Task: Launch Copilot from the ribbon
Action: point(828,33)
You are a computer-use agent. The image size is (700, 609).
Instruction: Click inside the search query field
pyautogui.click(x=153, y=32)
::::::::
_EXERCISE REQUIREMENTS_
Find the line containing "You are a computer-use" in the material above. Print it and every line after it through the end, exactly and only those.

_WRITTEN REPLY_
You are a computer-use agent. The image size is (700, 609).
Instruction: Click inside the search query field
pyautogui.click(x=153, y=32)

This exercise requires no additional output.